Network Security, Threat Management

Can Anonymous force its victims to reconsider their actions?

Perhaps If Sony knew now how Anonymous would react to the electronic giant's legal pursuit of accused PlayStation 3 hacker George Hotz, it would have looked the other way.

If Bay Area Rapid Transit (BART) knew that its decision to temporarily cut mobile service at four of its stations would result in naked photos of its communications director appearing online, it may have kept the web up and running for commuters.

And if handbag-maker Coach knew that its support of the very controversial Stop Online Piracy Act (SOPA) would result in a group called UGNazi hijacking its DNS records to divert traffic elsewhere, maybe it would have kept its focus on satchels and clutches.

Sony, Coach and BART are just three names on a laundry list of recent "hacktivist" victims -- one which has been steadily growing over the last 12 months. As social movements such as Occupy Wall Street take hold on the streets to protest corporate and government wrongdoing, groups such as Anonymous seem to be guarding the cyber skies in the name of exposing and embarrassing its targets.

Within the security industry, much has been made of the new risk that hacktivism poses to organizations. So while organizations work to better equip themselves with the people, processes and technology to defend against this threat – all great measures, certainly – they may also want to consider an additional, and perhaps far simpler, tactic: conversation.

Hugh Thompson, the program committee chairman of the RSA Conference and an adjunct computer science professor at Columbia University in New York, thinks it makes sense for companies to, at the very least, weigh the consequences of their business decisions and practices as they face this new hacking phenomenon.

Last week, I chatted with Thompson about hacktivism, and he told me that organizations must adjust their security model to become more adaptable and nimble in the face of today's attacks. That means accepting that failure will happen and becoming more agile and competent in responding, all within the context of risk.

But decision-makers may also want to consider who they're going to tick off when they decide to do something, he said.

I agree.

The corporations and government agencies targeted by the likes of Anonymous and LulzSec wield tremendous power, so it's hard to believe they would ever publicly cower to online activist attacks, which often fall into the illegal category, I should add.

But they might become more proactive in their corporate strategy, at least.
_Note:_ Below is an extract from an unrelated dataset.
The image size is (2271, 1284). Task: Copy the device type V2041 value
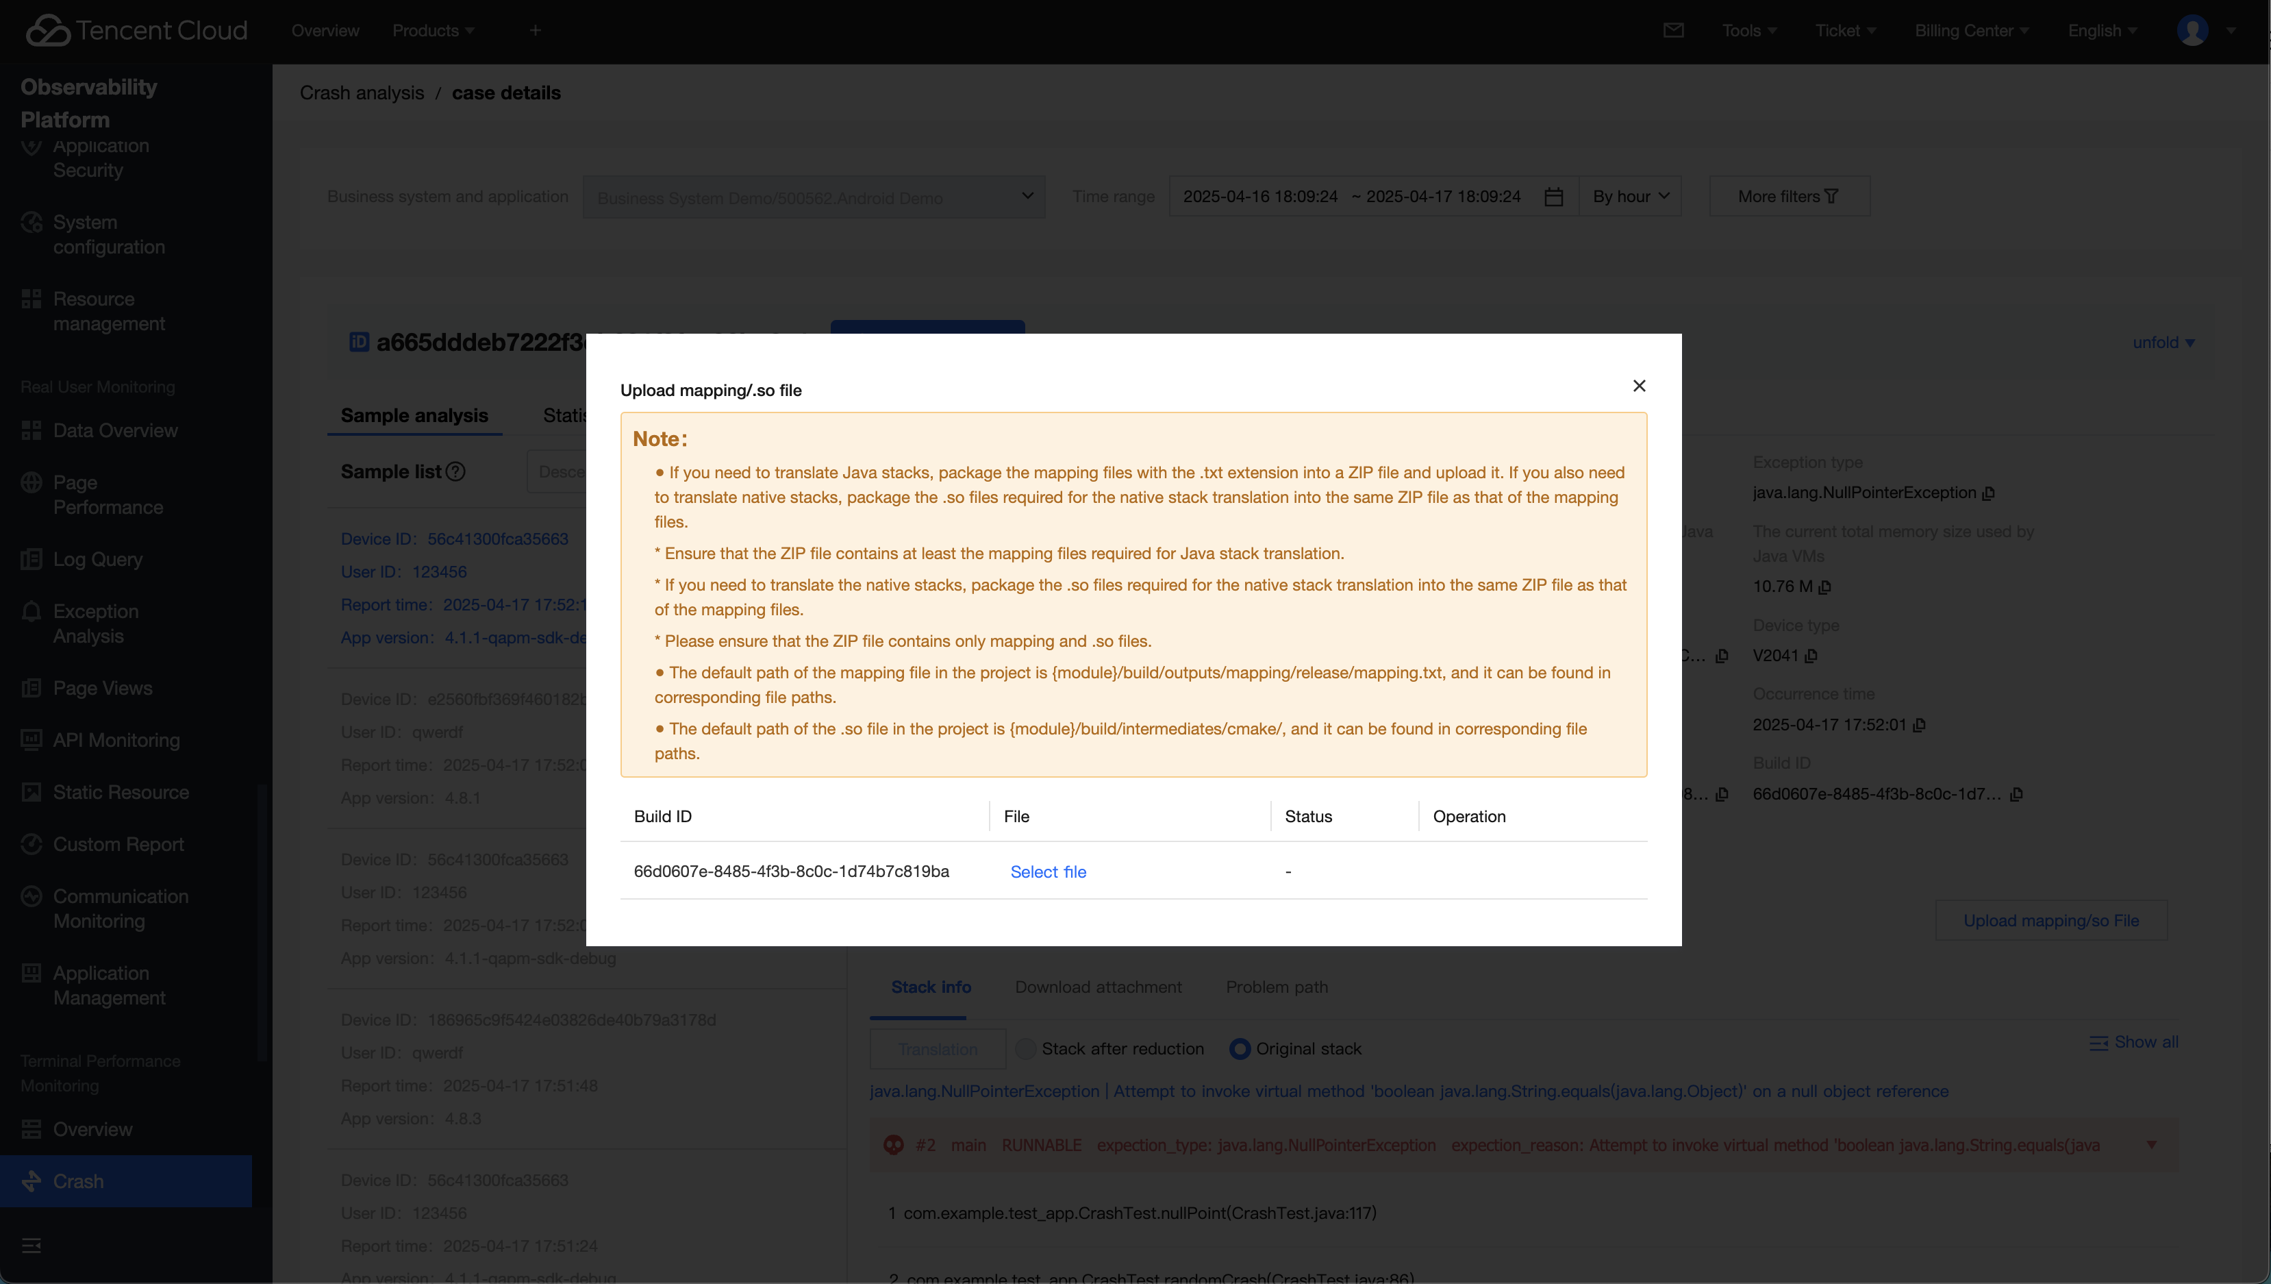coord(1811,656)
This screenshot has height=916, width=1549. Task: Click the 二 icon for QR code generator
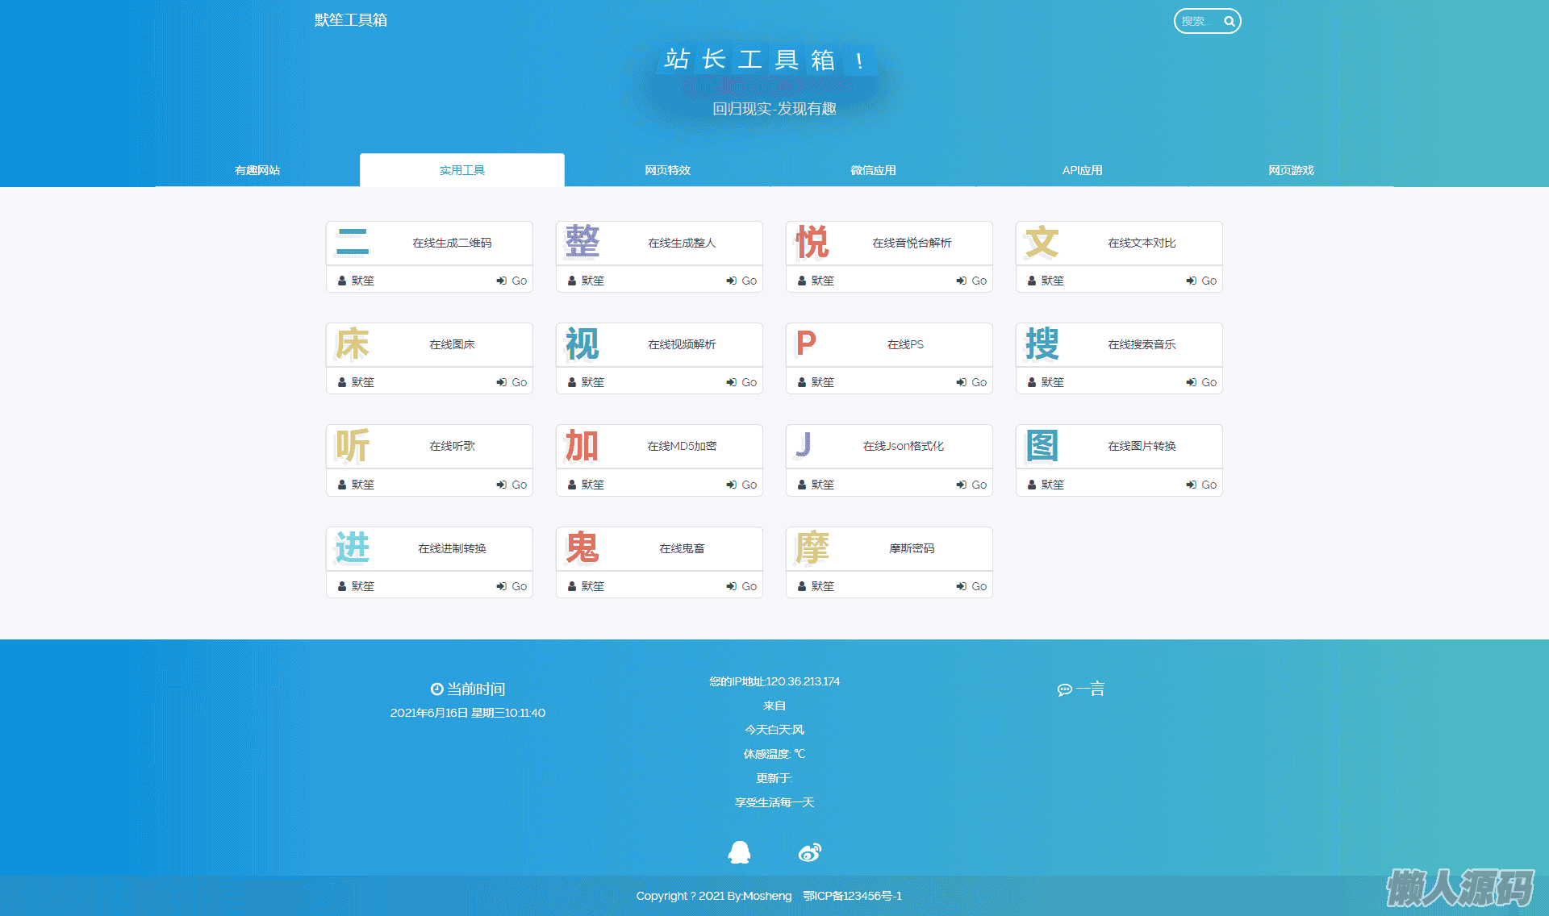(x=353, y=243)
After all, in Sony's case, it was ultimately hit more than a dozen times, millions of users were impacted, its leaders publicly apologized, and it certainly suffered reputational harm, particularly when the PlayStation Network was offline for weeks. Even when it knew they were coming, Sony couldn't stop the hacks. It still can't.

"Maybe if it was today, [Sony] would have decided the other way," Thompson told me, referencing the Hotz lawsuit.
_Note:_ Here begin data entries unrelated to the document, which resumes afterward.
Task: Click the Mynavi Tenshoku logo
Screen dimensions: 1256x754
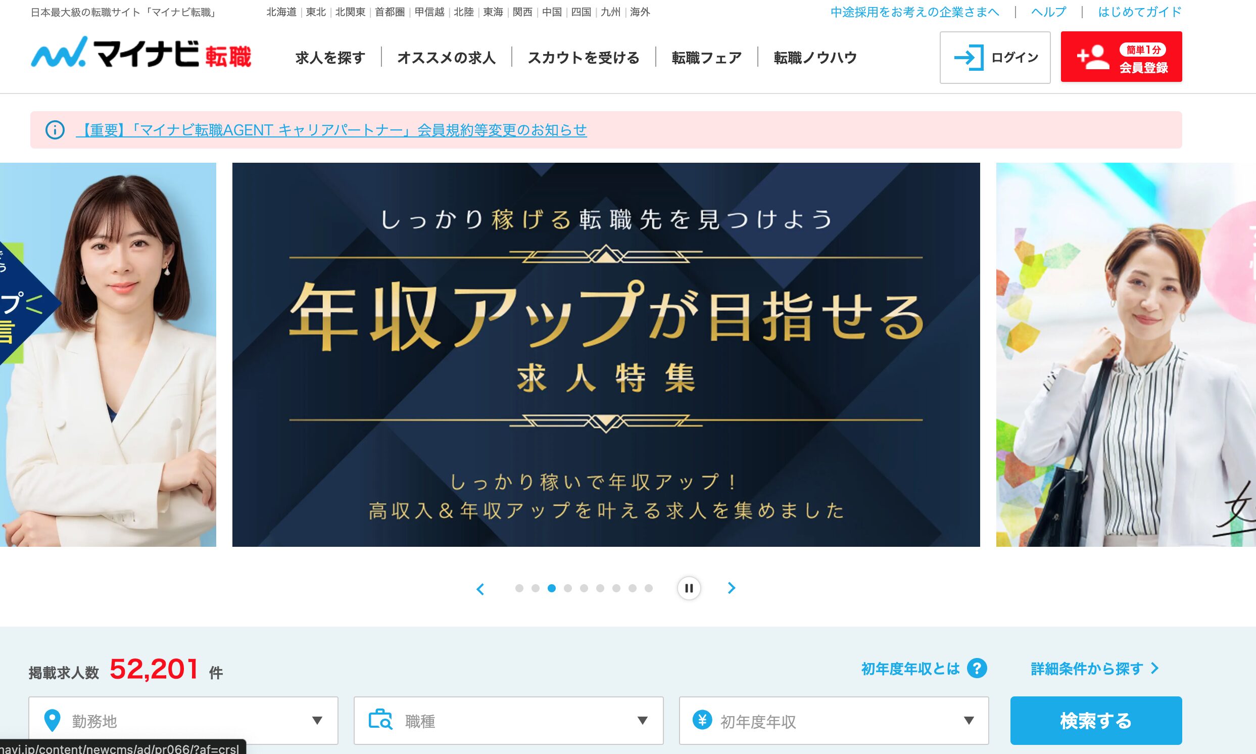Action: (141, 53)
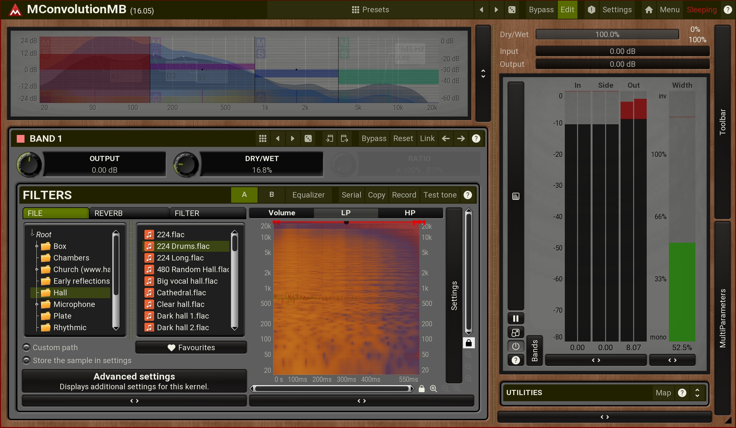Expand the Microphone folder node
Viewport: 736px width, 428px height.
[x=37, y=304]
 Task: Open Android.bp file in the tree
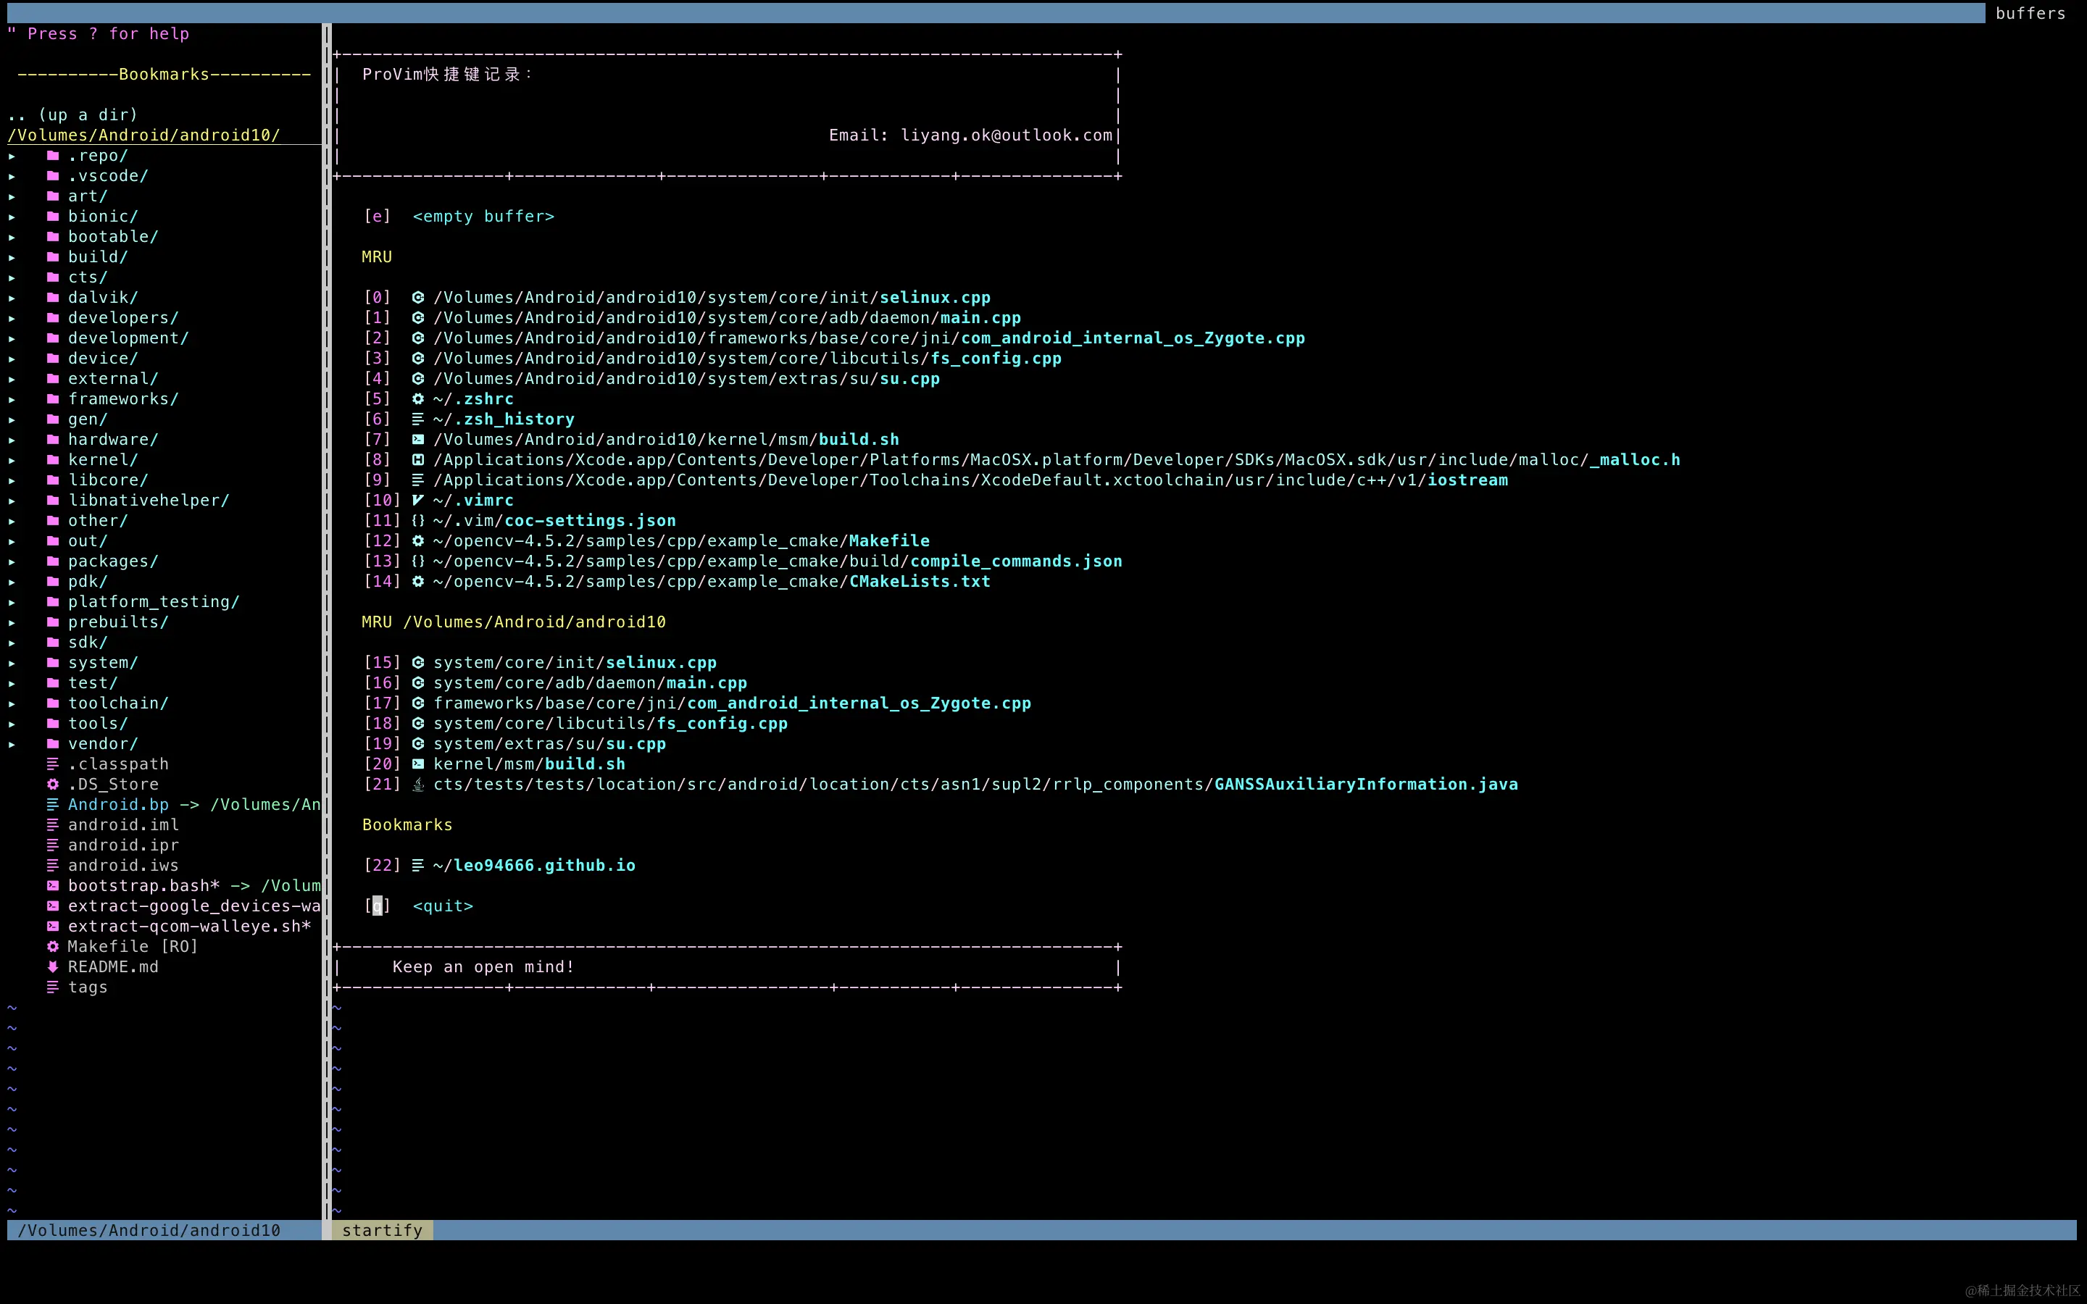(118, 805)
"The scope of security has to expand," he added. "The company really is in this ecoystem. Security is a huge function of targeting, as opposed to what you have done to defend your organization."

In other words, if you're not a target, you're probably in much better shape. That's not to say anyone should ever be forced to walk on egg shells – capitalism has dealt with its fair share of blows lately, but it still remains the foundation of our economic system. And some choices an organization makes just aren't going to be loved by everyone (or Anonymous). That's a fact of life.

But if having these boardroom conversations means an organization like Monsanto, for example, which was hacked last year by Anonymous, will become a more compassionate, principled and ethical player in our world than it currently is, I'm all for the shift in corporate mindset that may result from the threat of hacktivism.

Color me skeptical for now. The power elite are a difficult bunch to win over.